# EXERCISE AIM
Report each line from the data below that holds the word "menu".
** Opening GIVEN RECORDS block **
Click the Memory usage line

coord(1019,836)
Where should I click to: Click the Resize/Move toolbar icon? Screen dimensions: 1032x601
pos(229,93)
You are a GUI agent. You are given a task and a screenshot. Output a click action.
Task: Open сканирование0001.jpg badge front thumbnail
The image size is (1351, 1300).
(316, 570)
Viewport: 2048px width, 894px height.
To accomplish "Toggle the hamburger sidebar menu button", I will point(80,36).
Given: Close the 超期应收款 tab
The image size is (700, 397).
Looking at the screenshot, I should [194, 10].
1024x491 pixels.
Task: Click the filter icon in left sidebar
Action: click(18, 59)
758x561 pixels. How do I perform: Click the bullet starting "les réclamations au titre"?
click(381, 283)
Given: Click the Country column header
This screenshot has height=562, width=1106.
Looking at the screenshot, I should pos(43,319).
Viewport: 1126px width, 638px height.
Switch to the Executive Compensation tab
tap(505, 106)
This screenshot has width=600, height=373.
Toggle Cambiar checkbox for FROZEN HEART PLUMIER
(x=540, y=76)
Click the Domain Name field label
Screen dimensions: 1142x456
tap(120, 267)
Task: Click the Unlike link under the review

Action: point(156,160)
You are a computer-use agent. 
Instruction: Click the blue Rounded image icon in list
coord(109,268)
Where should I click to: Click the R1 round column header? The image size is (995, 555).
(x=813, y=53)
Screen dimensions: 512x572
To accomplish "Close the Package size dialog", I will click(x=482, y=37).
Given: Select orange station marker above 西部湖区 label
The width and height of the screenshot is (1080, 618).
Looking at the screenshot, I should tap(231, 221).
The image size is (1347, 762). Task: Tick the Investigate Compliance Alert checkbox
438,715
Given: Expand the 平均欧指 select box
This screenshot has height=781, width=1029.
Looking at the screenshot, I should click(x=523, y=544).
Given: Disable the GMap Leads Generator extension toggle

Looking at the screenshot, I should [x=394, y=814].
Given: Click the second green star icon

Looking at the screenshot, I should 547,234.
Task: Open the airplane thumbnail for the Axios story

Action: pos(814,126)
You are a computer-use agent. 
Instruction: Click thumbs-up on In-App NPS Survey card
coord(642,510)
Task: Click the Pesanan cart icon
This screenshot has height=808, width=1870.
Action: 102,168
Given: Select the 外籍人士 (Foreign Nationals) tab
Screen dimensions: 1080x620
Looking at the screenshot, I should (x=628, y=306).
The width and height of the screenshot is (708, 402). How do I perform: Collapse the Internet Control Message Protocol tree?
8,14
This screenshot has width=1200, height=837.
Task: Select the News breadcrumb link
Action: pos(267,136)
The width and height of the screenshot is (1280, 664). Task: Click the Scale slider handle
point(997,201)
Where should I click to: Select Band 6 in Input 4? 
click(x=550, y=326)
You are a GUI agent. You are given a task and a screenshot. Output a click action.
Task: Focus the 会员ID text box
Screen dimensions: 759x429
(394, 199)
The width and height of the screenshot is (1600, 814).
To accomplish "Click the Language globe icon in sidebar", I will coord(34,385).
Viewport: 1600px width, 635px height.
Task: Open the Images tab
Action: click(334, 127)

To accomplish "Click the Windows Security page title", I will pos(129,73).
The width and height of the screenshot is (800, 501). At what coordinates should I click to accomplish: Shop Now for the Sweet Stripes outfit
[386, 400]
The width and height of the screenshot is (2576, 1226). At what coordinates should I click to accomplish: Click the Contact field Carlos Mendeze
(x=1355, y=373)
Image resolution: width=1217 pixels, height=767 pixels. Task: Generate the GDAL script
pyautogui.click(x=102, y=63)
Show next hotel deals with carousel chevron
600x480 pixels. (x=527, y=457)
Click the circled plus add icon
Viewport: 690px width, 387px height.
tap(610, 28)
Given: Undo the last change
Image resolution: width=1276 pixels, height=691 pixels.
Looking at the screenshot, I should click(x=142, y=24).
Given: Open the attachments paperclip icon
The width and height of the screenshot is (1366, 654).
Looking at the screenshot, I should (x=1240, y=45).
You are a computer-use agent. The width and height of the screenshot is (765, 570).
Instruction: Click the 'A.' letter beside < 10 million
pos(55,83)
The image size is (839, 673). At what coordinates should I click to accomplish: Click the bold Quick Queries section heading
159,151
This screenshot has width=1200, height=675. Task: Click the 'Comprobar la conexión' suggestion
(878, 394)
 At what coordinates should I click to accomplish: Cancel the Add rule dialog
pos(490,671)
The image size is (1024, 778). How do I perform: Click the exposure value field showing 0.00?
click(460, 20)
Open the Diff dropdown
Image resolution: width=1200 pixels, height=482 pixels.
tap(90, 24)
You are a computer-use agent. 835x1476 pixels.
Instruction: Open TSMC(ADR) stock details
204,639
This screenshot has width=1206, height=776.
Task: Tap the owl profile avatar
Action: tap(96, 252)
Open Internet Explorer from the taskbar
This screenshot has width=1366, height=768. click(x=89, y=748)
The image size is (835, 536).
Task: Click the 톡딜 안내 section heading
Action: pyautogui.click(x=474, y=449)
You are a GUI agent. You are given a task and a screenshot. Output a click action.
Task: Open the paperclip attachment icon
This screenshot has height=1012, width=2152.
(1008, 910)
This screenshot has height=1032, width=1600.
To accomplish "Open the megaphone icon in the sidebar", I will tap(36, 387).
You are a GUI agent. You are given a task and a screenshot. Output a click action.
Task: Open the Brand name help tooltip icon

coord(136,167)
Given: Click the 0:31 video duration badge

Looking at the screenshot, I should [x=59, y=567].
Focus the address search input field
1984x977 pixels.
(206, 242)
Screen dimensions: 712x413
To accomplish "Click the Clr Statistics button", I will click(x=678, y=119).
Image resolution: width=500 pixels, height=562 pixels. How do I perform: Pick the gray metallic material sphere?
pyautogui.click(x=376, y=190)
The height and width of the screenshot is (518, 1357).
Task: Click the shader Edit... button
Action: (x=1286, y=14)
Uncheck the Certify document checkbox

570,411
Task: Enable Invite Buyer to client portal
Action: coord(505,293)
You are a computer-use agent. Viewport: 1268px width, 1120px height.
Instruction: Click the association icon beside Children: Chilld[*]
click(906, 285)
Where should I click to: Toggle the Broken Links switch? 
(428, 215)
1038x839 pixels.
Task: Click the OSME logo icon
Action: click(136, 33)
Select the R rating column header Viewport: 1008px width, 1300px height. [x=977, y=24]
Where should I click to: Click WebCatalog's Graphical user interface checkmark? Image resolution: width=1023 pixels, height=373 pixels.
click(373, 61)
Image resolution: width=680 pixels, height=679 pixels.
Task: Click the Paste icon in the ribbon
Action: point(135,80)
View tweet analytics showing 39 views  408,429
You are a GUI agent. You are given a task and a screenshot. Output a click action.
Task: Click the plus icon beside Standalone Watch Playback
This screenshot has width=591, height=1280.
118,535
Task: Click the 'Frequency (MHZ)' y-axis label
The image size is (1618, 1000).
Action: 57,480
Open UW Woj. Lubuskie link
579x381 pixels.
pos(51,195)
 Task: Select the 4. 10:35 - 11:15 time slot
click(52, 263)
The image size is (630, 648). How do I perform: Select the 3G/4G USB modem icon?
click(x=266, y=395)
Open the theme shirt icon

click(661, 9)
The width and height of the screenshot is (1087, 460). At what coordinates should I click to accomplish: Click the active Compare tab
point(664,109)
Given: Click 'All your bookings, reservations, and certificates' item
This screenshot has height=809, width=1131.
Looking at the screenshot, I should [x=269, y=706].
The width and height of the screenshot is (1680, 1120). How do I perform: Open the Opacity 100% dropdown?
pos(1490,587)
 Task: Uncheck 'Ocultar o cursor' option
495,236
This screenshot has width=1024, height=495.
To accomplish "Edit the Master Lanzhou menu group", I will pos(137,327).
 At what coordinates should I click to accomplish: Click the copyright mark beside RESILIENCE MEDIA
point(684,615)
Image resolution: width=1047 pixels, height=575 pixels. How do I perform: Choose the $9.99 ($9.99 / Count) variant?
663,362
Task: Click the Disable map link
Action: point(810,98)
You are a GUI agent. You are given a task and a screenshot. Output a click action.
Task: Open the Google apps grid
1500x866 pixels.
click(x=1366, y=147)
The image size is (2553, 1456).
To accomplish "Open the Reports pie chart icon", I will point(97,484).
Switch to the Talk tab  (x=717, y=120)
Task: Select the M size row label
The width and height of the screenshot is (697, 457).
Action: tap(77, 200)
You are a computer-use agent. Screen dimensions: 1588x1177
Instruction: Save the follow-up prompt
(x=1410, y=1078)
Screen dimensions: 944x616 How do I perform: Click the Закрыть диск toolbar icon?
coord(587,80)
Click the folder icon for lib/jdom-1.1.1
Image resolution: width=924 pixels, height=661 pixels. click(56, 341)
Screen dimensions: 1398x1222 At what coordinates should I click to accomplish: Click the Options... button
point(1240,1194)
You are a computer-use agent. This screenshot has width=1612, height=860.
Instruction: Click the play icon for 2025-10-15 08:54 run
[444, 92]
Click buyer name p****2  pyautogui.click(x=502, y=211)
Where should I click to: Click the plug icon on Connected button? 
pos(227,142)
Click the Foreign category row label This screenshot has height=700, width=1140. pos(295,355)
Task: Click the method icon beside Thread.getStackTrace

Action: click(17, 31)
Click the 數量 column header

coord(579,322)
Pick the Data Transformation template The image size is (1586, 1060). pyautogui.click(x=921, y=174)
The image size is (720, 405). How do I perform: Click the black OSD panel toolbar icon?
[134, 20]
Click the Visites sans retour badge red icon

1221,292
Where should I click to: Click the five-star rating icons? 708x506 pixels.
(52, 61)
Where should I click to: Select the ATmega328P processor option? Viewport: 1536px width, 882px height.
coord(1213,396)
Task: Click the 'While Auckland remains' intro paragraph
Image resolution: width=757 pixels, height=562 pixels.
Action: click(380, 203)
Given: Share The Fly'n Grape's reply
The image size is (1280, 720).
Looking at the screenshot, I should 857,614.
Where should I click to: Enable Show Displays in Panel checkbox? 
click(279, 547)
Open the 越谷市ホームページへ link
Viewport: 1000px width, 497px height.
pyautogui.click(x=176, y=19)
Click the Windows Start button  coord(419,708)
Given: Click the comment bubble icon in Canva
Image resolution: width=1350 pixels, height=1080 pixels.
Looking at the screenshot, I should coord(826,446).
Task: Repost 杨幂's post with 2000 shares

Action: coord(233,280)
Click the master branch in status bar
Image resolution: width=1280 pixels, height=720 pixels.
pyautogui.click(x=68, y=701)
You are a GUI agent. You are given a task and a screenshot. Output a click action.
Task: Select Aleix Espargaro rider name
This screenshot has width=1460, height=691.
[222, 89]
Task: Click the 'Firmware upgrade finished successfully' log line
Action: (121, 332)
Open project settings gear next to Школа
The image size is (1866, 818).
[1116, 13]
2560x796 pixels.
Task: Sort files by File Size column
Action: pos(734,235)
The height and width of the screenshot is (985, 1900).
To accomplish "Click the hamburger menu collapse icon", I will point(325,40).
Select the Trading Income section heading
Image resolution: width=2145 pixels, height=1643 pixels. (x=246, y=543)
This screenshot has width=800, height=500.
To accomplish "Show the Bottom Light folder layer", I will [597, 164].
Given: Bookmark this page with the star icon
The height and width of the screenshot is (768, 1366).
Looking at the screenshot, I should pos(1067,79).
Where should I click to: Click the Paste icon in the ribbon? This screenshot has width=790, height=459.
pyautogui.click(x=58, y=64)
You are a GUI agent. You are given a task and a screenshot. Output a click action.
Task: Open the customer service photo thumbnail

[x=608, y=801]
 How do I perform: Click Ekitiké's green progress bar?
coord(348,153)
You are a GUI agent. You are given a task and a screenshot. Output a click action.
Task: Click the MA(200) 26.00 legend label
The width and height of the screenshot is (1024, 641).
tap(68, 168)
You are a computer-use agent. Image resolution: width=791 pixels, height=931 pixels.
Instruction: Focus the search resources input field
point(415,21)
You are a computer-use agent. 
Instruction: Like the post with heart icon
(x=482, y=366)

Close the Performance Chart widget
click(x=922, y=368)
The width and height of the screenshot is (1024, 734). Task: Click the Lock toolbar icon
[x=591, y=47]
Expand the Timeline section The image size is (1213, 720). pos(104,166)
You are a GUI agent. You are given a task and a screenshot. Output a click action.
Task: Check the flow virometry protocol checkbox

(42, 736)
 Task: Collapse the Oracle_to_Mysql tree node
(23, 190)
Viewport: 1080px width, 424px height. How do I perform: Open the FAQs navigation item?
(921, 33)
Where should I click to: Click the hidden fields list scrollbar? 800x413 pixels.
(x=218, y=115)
** Closing GIVEN RECORDS block **
# RESPONSE AREA
To accomplish "Toggle the hamburger sidebar menu button", I will point(80,36).
To accomplish "Edit the Master Lanzhou menu group", I will pos(137,327).
To accomplish "Click the hamburger menu collapse icon", I will point(325,40).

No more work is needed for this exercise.